Le résultat : des marchés immobiliers qui se figent, des valeurs qui s'effondrent dans les zones les plus exposées, et des propriétaires — souvent les plus modestes, qui n'ont pas les moyens de déménager — pris au piège.

La prévention comme réponse à l'impasse de l'assurabilité

Si le débat sur l'assurabilité du RGA est politique, la réponse individuelle à ce débat est, elle, très concrète.

Qu'il soit résolu par un maintien et une réforme du régime CatNat, par une sortie progressive, ou par une solution hybride, le résultat pour les propriétaires qui n'auront pas agi sera le même : moins de couverture, plus de coûts à leur charge.

La CCR elle-même plaide pour une extension à la sécheresse du principe de « Build Back Better » — reconstruire de manière plus résiliente après un sinistre.
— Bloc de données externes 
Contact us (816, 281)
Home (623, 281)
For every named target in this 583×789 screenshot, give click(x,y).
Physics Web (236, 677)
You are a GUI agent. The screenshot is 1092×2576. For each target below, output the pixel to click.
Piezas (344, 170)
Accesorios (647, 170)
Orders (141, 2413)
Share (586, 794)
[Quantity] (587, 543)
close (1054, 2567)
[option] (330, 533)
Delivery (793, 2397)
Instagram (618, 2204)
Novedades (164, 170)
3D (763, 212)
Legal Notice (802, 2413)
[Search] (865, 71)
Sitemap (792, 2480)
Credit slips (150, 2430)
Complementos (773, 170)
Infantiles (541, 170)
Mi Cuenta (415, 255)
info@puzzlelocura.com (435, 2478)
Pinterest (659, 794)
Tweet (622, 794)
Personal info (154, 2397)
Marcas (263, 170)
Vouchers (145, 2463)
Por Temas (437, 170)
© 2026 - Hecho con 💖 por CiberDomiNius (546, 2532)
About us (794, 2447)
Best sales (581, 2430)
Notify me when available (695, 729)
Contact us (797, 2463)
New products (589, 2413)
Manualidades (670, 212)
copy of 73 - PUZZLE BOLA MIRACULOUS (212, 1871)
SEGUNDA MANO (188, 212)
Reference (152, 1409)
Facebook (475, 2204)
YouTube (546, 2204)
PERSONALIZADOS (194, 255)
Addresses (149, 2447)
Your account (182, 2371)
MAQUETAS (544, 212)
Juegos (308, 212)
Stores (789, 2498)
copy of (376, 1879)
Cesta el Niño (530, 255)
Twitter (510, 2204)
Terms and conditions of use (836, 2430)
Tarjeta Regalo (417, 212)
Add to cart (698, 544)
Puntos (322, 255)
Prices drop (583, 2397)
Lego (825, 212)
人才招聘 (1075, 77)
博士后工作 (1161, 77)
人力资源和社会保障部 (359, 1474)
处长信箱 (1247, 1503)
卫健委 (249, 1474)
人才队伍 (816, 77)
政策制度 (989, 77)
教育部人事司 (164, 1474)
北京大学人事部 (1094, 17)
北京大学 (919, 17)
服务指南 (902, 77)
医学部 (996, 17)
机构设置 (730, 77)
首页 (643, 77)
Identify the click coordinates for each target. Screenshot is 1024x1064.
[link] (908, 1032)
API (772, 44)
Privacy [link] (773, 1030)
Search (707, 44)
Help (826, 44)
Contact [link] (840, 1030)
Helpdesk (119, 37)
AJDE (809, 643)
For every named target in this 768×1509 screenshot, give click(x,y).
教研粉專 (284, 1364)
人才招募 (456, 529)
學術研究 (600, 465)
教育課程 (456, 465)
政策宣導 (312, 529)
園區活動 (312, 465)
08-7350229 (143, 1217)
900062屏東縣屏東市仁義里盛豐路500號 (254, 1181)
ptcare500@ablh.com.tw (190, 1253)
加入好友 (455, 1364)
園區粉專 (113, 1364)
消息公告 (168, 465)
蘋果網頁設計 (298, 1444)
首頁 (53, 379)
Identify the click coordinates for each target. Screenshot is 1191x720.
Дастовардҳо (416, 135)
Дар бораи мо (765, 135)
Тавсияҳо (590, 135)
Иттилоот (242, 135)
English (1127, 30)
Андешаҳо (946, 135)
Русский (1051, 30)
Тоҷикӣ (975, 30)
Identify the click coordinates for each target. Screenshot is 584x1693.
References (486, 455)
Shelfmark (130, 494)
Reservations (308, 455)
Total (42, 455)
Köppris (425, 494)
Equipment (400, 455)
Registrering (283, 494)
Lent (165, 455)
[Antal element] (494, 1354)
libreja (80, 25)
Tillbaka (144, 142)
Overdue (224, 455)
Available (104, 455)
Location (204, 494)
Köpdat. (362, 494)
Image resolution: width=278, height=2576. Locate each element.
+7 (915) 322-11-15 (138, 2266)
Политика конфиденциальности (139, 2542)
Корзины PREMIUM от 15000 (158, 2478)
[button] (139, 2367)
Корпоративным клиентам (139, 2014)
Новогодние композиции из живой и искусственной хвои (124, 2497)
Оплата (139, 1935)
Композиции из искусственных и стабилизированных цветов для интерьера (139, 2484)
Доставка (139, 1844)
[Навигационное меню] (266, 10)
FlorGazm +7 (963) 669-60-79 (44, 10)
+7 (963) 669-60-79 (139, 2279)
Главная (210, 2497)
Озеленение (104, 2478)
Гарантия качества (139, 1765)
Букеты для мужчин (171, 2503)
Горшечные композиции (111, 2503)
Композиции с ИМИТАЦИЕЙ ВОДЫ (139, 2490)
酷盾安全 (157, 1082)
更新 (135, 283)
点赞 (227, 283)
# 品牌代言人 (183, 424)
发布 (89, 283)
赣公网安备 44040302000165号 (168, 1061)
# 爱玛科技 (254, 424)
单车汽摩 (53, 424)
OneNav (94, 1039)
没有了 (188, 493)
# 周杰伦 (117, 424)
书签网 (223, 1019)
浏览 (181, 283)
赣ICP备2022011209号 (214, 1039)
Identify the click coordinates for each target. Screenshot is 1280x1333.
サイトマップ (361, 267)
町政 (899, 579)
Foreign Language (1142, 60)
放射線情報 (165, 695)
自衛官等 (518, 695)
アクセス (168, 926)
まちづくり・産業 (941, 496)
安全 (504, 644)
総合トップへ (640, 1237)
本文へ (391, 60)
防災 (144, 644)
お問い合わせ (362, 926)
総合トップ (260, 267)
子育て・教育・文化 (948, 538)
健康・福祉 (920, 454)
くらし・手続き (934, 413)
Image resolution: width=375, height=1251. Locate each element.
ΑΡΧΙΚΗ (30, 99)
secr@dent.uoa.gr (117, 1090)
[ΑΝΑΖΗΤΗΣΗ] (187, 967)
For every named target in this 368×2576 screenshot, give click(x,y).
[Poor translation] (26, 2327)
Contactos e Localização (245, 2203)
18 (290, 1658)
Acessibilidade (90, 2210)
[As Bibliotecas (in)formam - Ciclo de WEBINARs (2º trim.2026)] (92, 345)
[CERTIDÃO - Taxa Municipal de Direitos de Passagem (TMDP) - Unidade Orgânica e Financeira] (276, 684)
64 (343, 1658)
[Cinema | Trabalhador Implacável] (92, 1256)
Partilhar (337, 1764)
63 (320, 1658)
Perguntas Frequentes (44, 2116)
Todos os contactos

C'est reconnaître que la prévention doit devenir centrale, non pas comme option mais comme condition.

Pour un propriétaire en zone argileuse, la fenêtre d'action préventive — celle où les fondations sont encore saines et où une solution de régulation hydrique du sol peut être installée pour 2 000 à 8 000 euros — est indépendante des décisions politiques sur le régime CatNat. Elle se referme avec le temps et les cycles de sécheresse, pas avec les décisions ministérielles.

Que l'État décide de maintenir, réformer ou réduire le régime CatNat, la seule protection qui ne dépend d'aucune décision politique, c'est une maison dont les fondations sont stables. La prévention, aujourd'hui encore abordable, est la seule réponse qui vaut indépendamment du scénario.